Local newspaper editors from independent weekly publications and larger publishing companies have united to urge MPs to vote against what they describe as the “anti-press amendments” in the Data Protection Bill on Wednesday.
Posted on: 08 May 2018 06:57
Martin Trepte: "The amendments represent an attack on press freedom which is completely unacceptable in our society."
Speaking out against the Section 40-style costs sanctions and the sprawling inquiry into all media, senior local newspaper editors - speaking for the vast majority of the regional press industry – said the draconian measures would cause irreparable damage to the sector if enacted.
Archant chief content officer Matt Kelly said: "We are deeply concerned by the effect the Section 40 costs sanctions and proposed inquiry would have on our business. MPs must stand up for the local newspapers and local democracy by decisively rejecting both measures on Wednesday."
Newsquest editorial development director Toby Granville said: "MPs must show their support for local journalism and local newspapers on Wednesday by rejecting the anti-press amendments in the Data Protection Bill. Local and regional journalism is simply too important to our democracy to be sacrificed."
Maidenhead Advertiser editor Martin Trepte said: "The amendments represent an attack on press freedom which is completely unacceptable in our society. As a point of principle, we stand united against these attacks on free speech and urge all MPs to do likewise by voting against all the amendments on Wednesday."
Express & Star editor Keith Harrison said: "One of the fundamental principles at the Express & Star is our unwavering commitment to independent journalism which is completely free from any form of state interference.
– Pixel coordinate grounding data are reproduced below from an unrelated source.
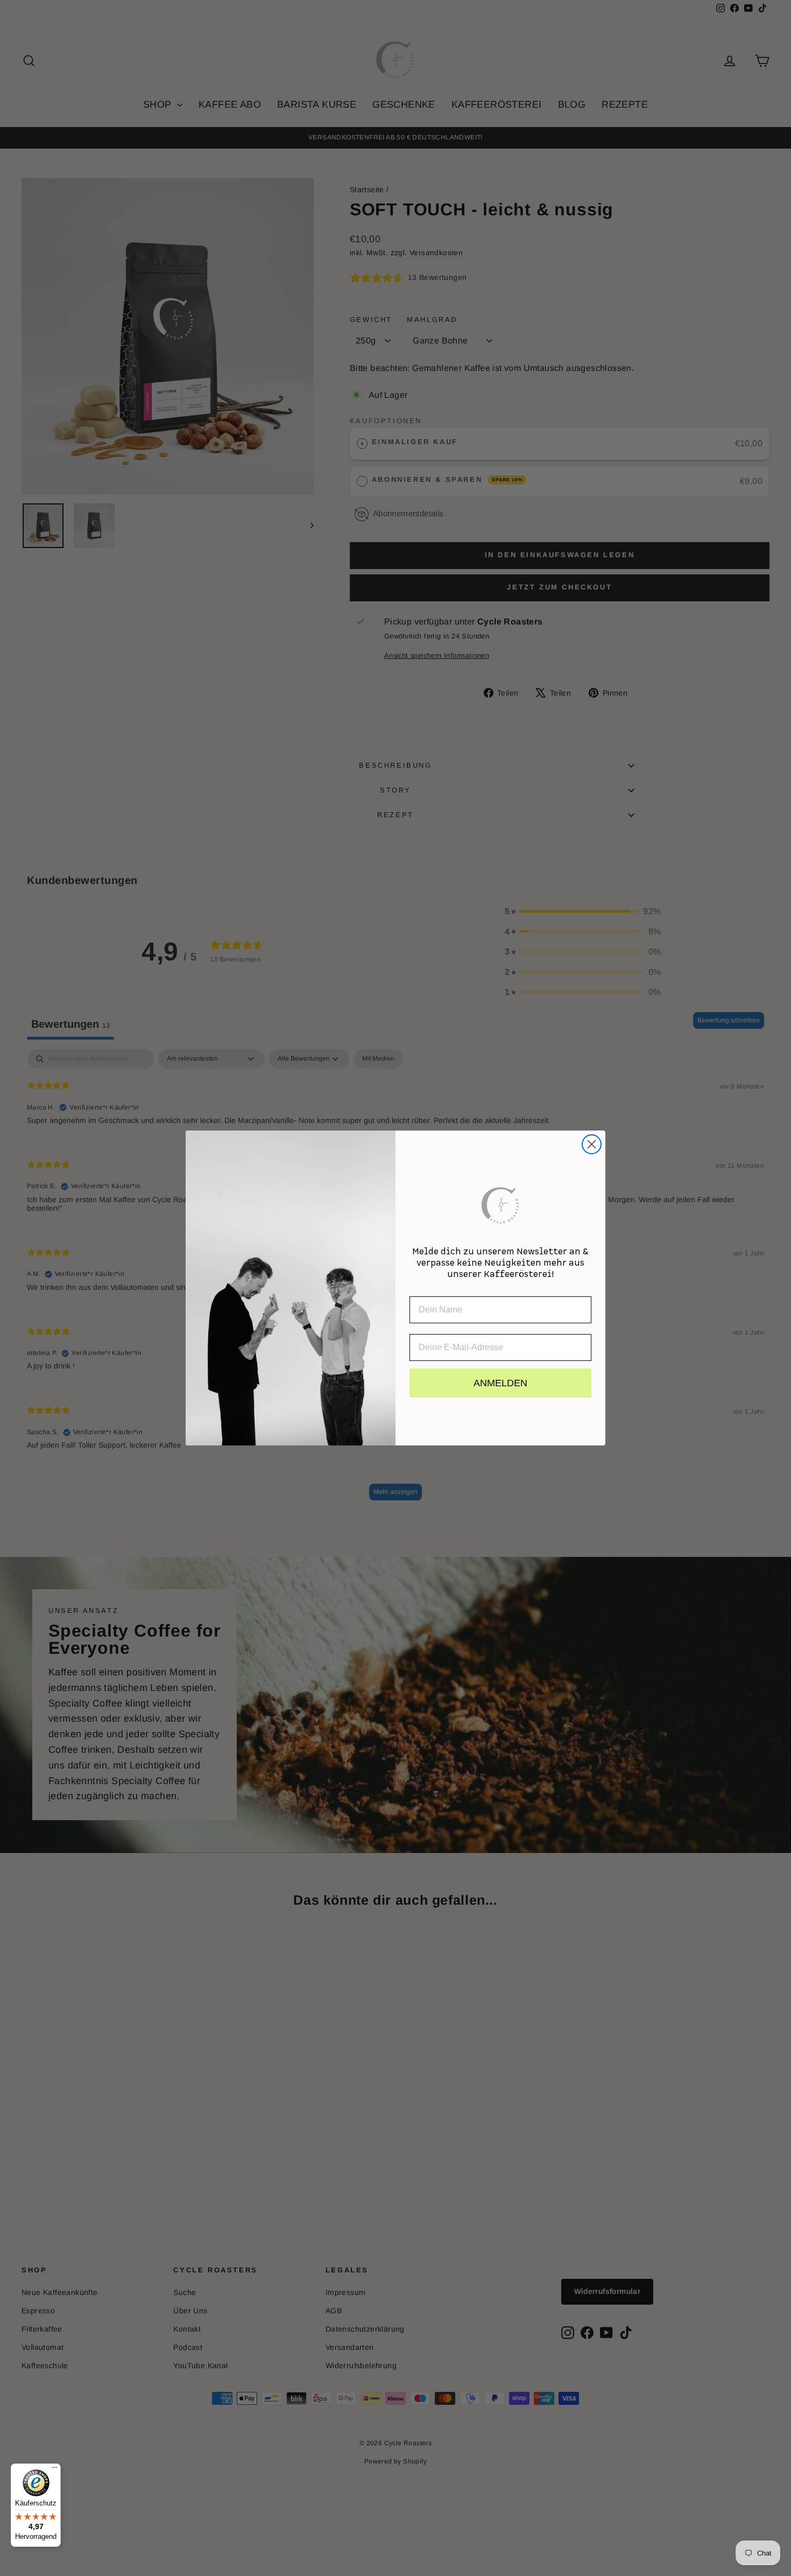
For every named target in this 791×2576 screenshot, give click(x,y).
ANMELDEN (500, 1383)
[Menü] (54, 2469)
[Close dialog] (591, 1144)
The sustained attempts to bring in Section 40 costs sanctions and kick off a sprawling inquiry into the media undermine this principle and we therefore oppose them."
On Wednesday (9 May 2018), MPs will vote on an amendment to the Data Protection Bill tabled by Ed Miliband MP which would establish a new statutory inquiry into all media organisations, drawing in all broadcast, print or online media and journalists and inevitably resulting in more measures damaging to free speech, says the News Media Association.
A separate amendment, continues the NMA, by Tom Watson MP, deputy leader of the Labour Party, would introduce draconian costs sanctions into the data protection regime, requiring publishers to pay all the claimants’ costs of legal actions brought against them as well as their own, win or lose. Despite modifications purporting to exempt local papers, the cost sanctions would still impact on 85 per cent of the local press.
Trinity Mirror Regionals editorial director Alan Edmunds said: "We do not want our journalists facing the spectre of Leveson 2 when attempting to report on the activities of public figures, entirely legitimately and in the public interest. Another huge inquiry would only embolden those who would rather keep their activities hidden from scrutiny."
KM Group editorial director Ian Carter said: "The fallout from the original Leveson Inquiry has already had a profoundly negative effect on the local newspaper sector. The last thing we need now, as we are adapting our business model to the digital age, is the distraction of another expensive and time consuming statutory inquiry which would most likely result in yet more bad law such as Section 40."
Johnston Press deputy editor-in-chief Gary Shipton said: "Local newspaper editors uphold an extremely high set of journalistic standards as underpinned by the law of the land and the effective and robust regulation of the Independent Press Standards Organisation. We take our responsibilities very seriously and the sustained attempts to blackmail us into joining a state-backed regulator via Section 40 are deeply insulting."
In an anonymous survey of local newspaper editors conducted by the News Media Association, 92 per cent of respondents said they did not think another “Leveson-style” inquiry into the media should take place with the remaining eight per cent saying they weren’t sure. Not one of the 68 survey respondents thought the inquiry should go ahead, says the association.